A médica se recorda que quando começou a abordar a tocofobia em seus posts, pouco se falava do assunto nas redes sociais, mas o cenário está mudando. "Que bom que as pessoas finalmente estão acordando hoje em dia. O termo é muito mais falado, muito mais conhecido, e as pessoas têm um pouco mais de consciência", reflete Maju. 

A médica ainda explica como as fake news podem ser prejudicais para a educação sexual de jovens. "Para mim, o mal do século em relação às redes sociais são as fake news. É difícil a gente saber o que é verdadeiro e o que não é", opina.

Histórias falsas podem gerar uma descrença nos métodos contraceptivos, ou até levar casais a usarem esses métodos de forma equivocada. Maju Ferreira relembra uma história que ouviu de uma seguidora em 2021. "Era uma menina que tinha tido uma relação e ela usava anticoncepcional, camisinha e coito interrompido ao mesmo tempo. Ela achou que estava grávida e eu falei para ela fazer um teste. Ela fez 17 testes de gravidez", recorda a influencer. 

Não satisfeita, a garota seguiu achando que estava grávida: "Ela não acreditou em nenhum deles. Ela achou que todos estavam incorretos. Foi lá e fez um quantitativo". Os testes de gravidez quantitativos demonstram a quantidade de dosagem do Bhcg na pessoa, hormônio esse produzido durante a gestação. O exame indica gravidez quando o valor está acima de 5,0 mlU/ml. "O resultado dela deu 0,3, ou seja, negativo. Mas ela ainda ficou cismada, achando que tinha que dar 0 redondo. 4 meses depois da relação, ela já deveria estar com 10 mil de beta se estivesse grávida"

#### [Tarefas]
(1) Liste os métodos contraceptivos que, segundo o texto sobre tocofobia, a seguidora usava ao mesmo tempo.
(2) Reproduza o trecho do texto sobre tocofobia que vai de "Histórias falsas podem" até "recorda a influencer.", incluindo este último, trocando "seguidora" por "paciente".
As entradas não são necessárias para realizar as tarefas.

#### [Material de apoio]
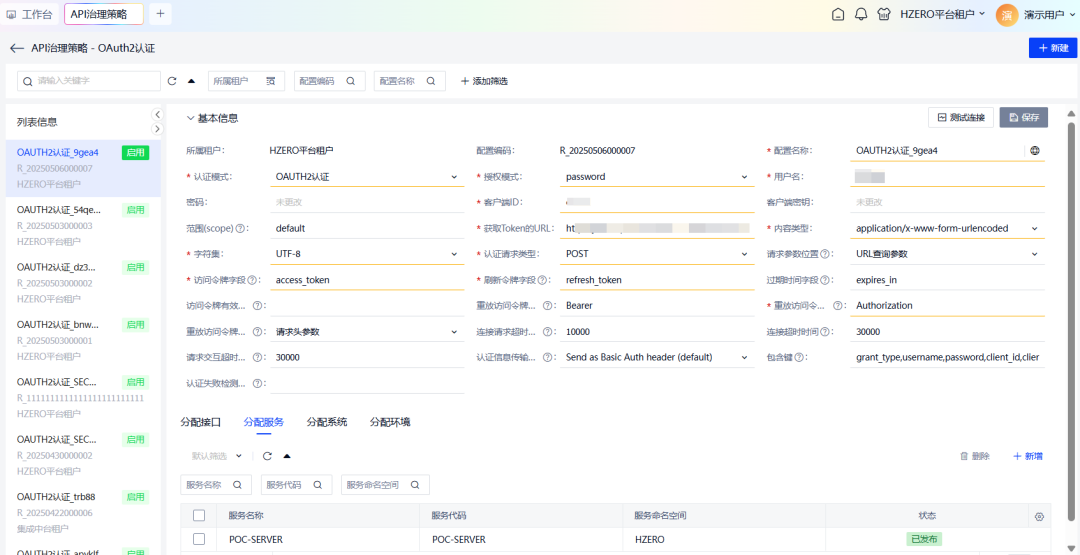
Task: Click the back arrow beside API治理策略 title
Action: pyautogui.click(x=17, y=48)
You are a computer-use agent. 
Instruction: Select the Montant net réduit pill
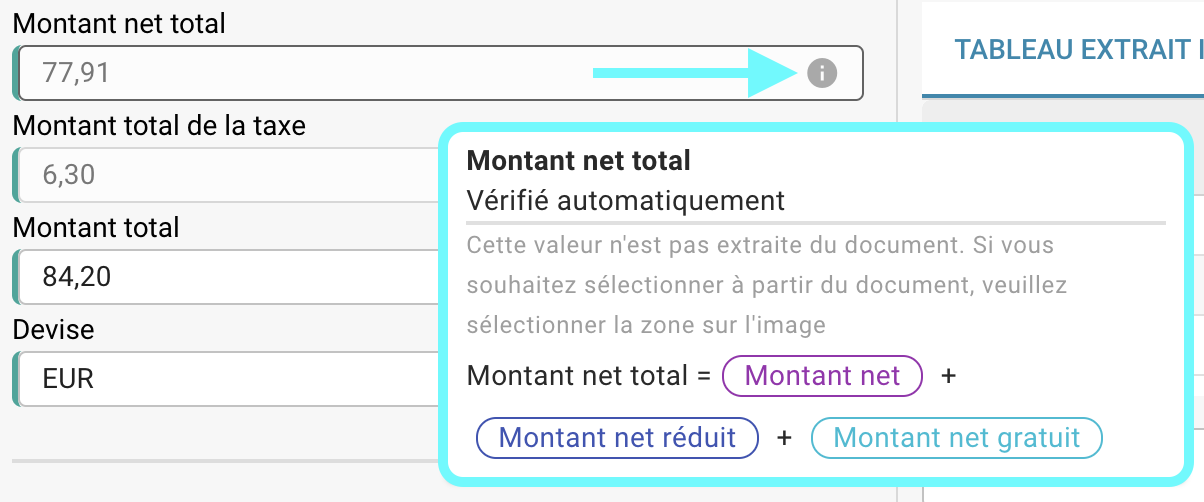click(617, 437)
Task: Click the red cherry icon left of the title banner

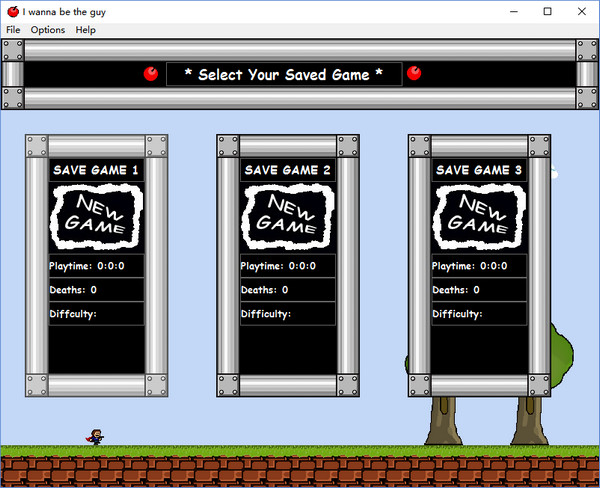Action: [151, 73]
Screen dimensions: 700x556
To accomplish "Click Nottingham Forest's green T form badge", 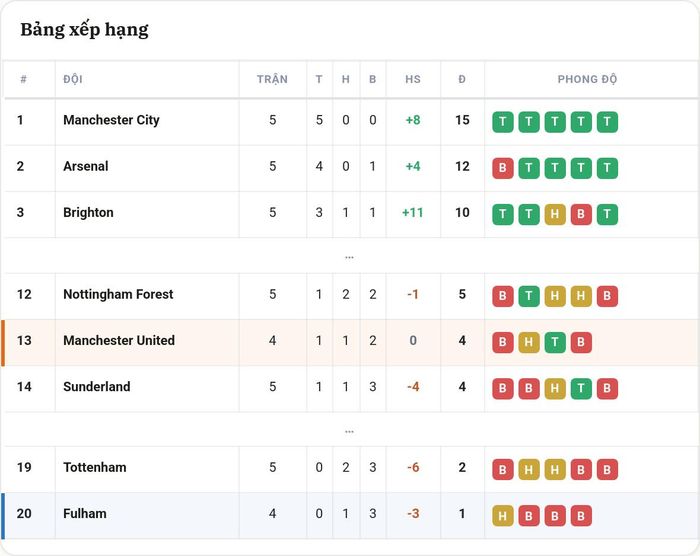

#### [Respostas por tarefa]
(1) Anticoncepcional, camisinha e coito interrompido.

(2)
Histórias falsas podem gerar uma descrença nos métodos contraceptivos, ou até levar casais a usarem esses métodos de forma equivocada. Maju Ferreira relembra uma história que ouviu de uma paciente em 2021. "Era uma menina que tinha tido uma relação e ela usava anticoncepcional, camisinha e coito interrompido ao mesmo tempo. Ela achou que estava grávida e eu falei para ela fazer um teste. Ela fez 17 testes de gravidez", recorda a influencer.